Nada de esto es nuevo. Carlos Fernando Chamorro, uno de los periodistas más respetados de Nicaragua, me había advertido años atrás que sucederían estos abusos porque su país tenía un gobierno sin vergüenza. En 2018, tras un viaje a Managua, escribí que el gobierno nicaragüense tenía tal control interno que podía reinventar la rueda sin rendir cuentas a nadie, ni dentro ni fuera. Espiaba a la sociedad, reprimía a la oposición, desfalcaba al erario. Lo único que cambió en tres años es que apretó más el cepo. Chamorro debió exiliarse de nuevo después de que la policía asaltara su casa en junio, apenas días después de detener a su hermana Cristiana, que se presentaba como precandidata opositora a Ortega.

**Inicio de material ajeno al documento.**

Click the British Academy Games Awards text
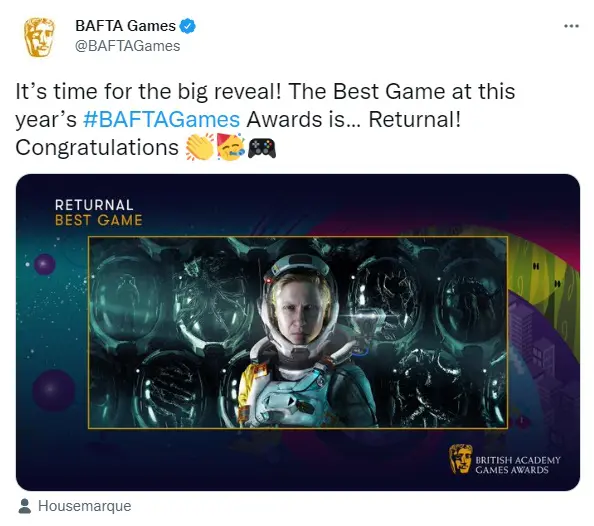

Nuevamente: Nicaragua no precisa romantización ni declaracionismo. Hace algún tiempo, Sergio Ramírez, quien fue vicepresidente durante el primer mandato de Ortega, me confió que solo una salida cívica podía evitar otro baño de sangre en una nación donde sobra la violencia. Pero, con cada año pasado, ese abanico de soluciones pacíficas se ha ido complejizando.

¿Qué piensa hacer el mundo para favorecer una salida cívica que acabe con la dictadura? ¿Es la solución el sendero pírrico que permite a las fuerzas democráticas volver al gobierno mientras los autócratas cruzan la calle? ¿Una salida negociada con inmunidad para Ortega y sus socios y garantías para que el sandinismo continúe como una fuerza política institucional? Probablemente prebendas para militares y policías que dejen gobernar.

Quizás esa sea la misma salida de las miasmas para Venezuela y Cuba. ¿Cuándo, si lo hace, le cuelga el mundo a Ortega su “No pasarán”?

Diego Fonseca es escritor y editor. Es director del Seminario Iberoamericano de Periodismo Emprendedor en CIDE-México y maestro de la Fundación Gabo. Voyeur es su libro más reciente.